Cases only h ave tempered glass side panels for one reason: To show off the shiny, RGB-lit goodness that lives inside it. I know RGB components aren’t for everyone but I guess it’s the PC gamer equivalent of a car enthusiast who mods and tweaks his car to show off to other enthusiasts.
The only RGB lighting in my PC when I built it came from my Sapphire RX580 graphics card – up until PNY Technologies sent across a 16Gb kit of dual channel XLR8 RGB RAM (3200Mhz) to put through its paces.
Rated at 3200MHz, the XLR8 RAM is backward compatible with 2133Mhz, 2400Mhz, 2666Mhz, 2800Mhz, 2933Mhz and 3000Mhz frequencies. It has a CAS latency of 16 [timings are 16-18-18] and it supports XMP 2.0.
EASY AS ONE, TWO, THREE …
As anyone who has built a PC will know, RAM is one of the easiest things to replace and installing the PNY RAM was straightforward enough, replacing the two 8Gb sticks of vanilla Team Group RAM (rated at 2400Mhz) that were currently in my PC.

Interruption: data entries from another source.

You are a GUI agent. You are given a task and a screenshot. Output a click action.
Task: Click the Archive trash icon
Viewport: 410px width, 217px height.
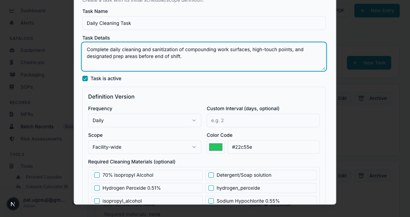tap(361, 98)
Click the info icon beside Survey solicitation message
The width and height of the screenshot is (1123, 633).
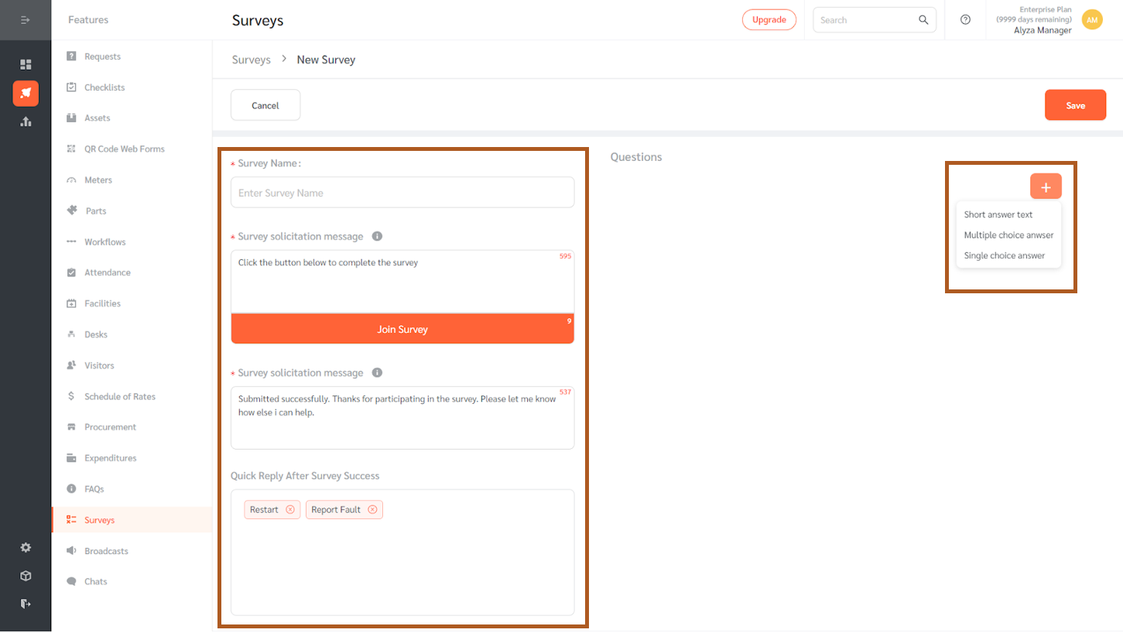coord(377,236)
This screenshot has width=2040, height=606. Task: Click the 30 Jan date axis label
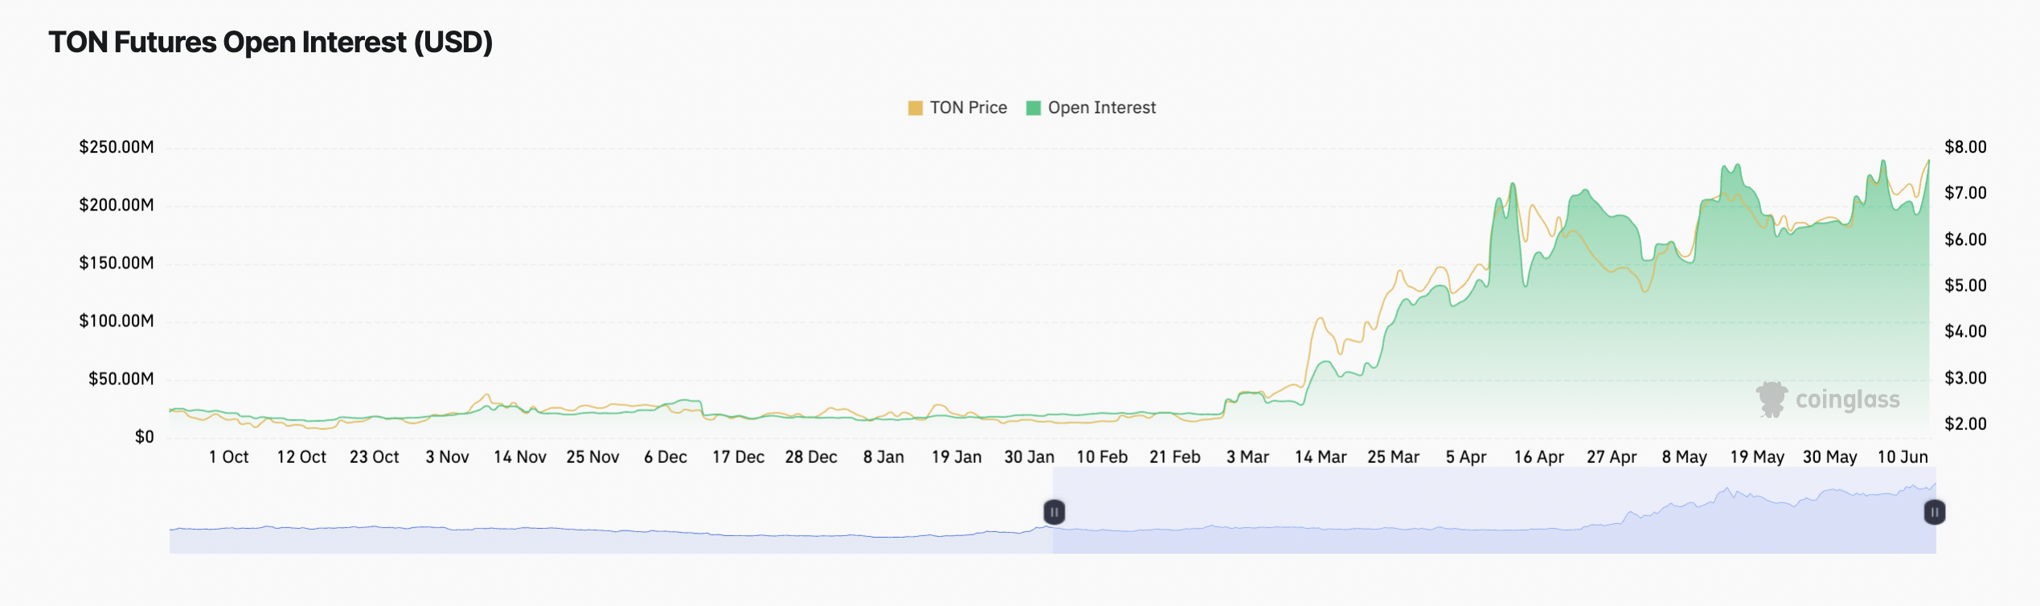(x=1029, y=457)
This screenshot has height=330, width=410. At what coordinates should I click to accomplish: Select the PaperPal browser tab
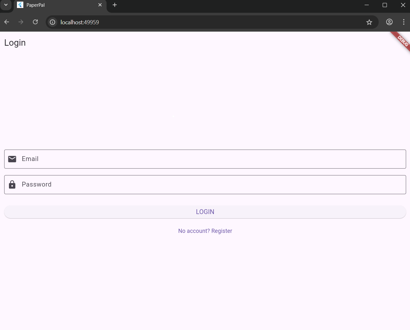pyautogui.click(x=58, y=5)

However, I did have to remove my RX580 GPU and disconnect my case fans header to fit the sticks in as clearances on my PC’s Asus mATX B365M-K motherboard were pretty tight. It just meant I had to manage the cables a little better, too.
PNY’s RAM draws 1.35v of power and the RGB lighting is powered via the RAM slot on your motherboard so you don’t need an RGB header on the motherboard to connect it to, which is nice for those of us with motherboards like mine that don’t have the aforementioned header. The RGB lights – consisting of five LEDs within a frosted lens – sit on top of the two aluminum heat spreaders.
TRIPPING THE [RGB] LIGHT FANTASTIC …
The memory supports a number of lighting control software such as Asus’ Aura Sync, MSi’s Mystic Light Sync and ASrock’s Polychrome sync but unfortunately, my Asus motherboard doesn’t support RGB control so I couldn’t control the light patterns, instead just letting it “do its own thing”, which still looked nice. My motherboard is also restricted to 2666Mhz frequency RAM, so that’s what I set the frequency to in my motherboard’s BIOS.
PNY’s XLR8 RAM does what it says on the tin: Lights up your windowed PC case with undulating displays of neon colours – and I quite like that.
Look, RGB inside your PC won’t make it run any faster: It’s purely for aesthetics and a nice addition to someone who has a case with a side window and wants to show off the PC they spent countless hours tinkering on and getting just right.
As I said earlier, RGB components aren’t for every PC owner but if it is, PNY’s RGB XLR8 RAM is a good starting point to begin that RGB journey.
PNY’s XLR8 RAM is available from PB Tech in New Zealand and mWave in Australia and available as a 32GB kit (2x16GB) and 16Gb kit (2 x 8Gb) or a 16Gb single channel stick and an 8Gb single channel stick.